Purpose: Evaluate the safety, tolerability, and pharmacokinetics (PK) of nelfinavir during pregnancy and postpartum in HIV-infected women.
Methods: Phase IV, non-randomized, open-label study of nelfinavir 625 mg tablets (1250 mg) in combination with lamivudine/zidovudine twice daily. Primary endpoint was treatment-related or possibly treatment-related gastrointestinal or hepatic adverse events (AEs). Selected maternal and infant outcomes were recorded. Frequent plasma samples were collected for PK studies during the 2nd and 3rd trimesters, and 6 weeks postpartum, to analyze total and free nelfinavir and M8 concentrations.

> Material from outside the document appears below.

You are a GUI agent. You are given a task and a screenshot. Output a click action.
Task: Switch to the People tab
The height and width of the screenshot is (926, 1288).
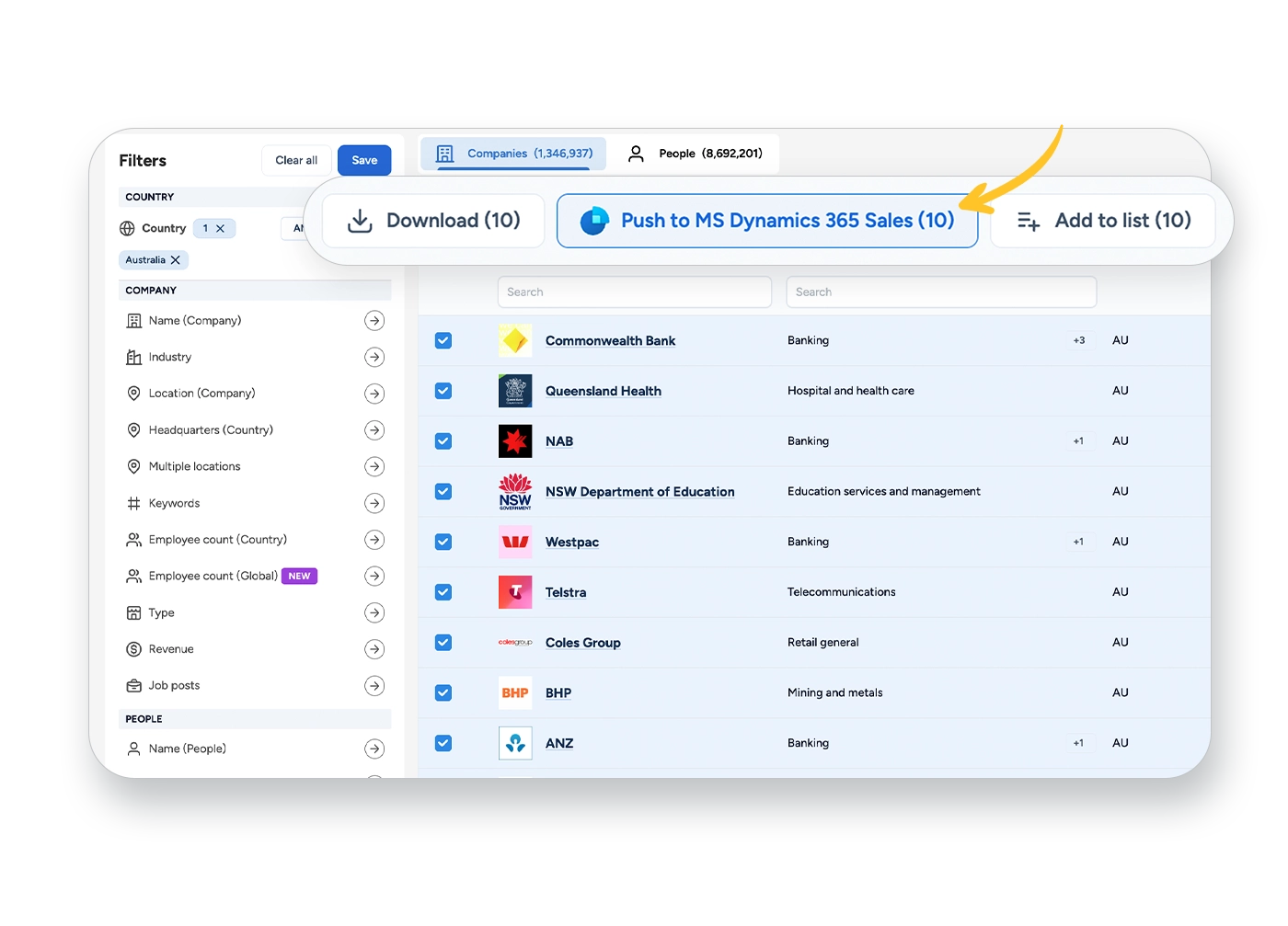click(696, 154)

Results: Sixteen HIV+ pregnant women were enrolled. Six mild treatment-related AEs and 3 serious AEs occurred; 1 serious AE (elevated AST) met the primary endpoint. Compared with 6 weeks postpartum, levels of total nelfinavir were reduced by 44% and 46%, total M8 by 82% and 83%, free nelfinavir by 48% and 39%, and free M8 by 83% and 79% in the 2nd and 3rd trimesters, respectively. At 6 weeks postpartum, 75% and 50% of subjects maintained HIV-1 RNA levels <400 and <50 copies/mL, respectively. All pregnancies resulted in live births without transmission in 15 infants.
Conclusions: Nelfinavir in combination with lamivudine/zidovudine was generally well tolerated. Total and free nelfinavir and M8 exposure were reduced in late pregnancy.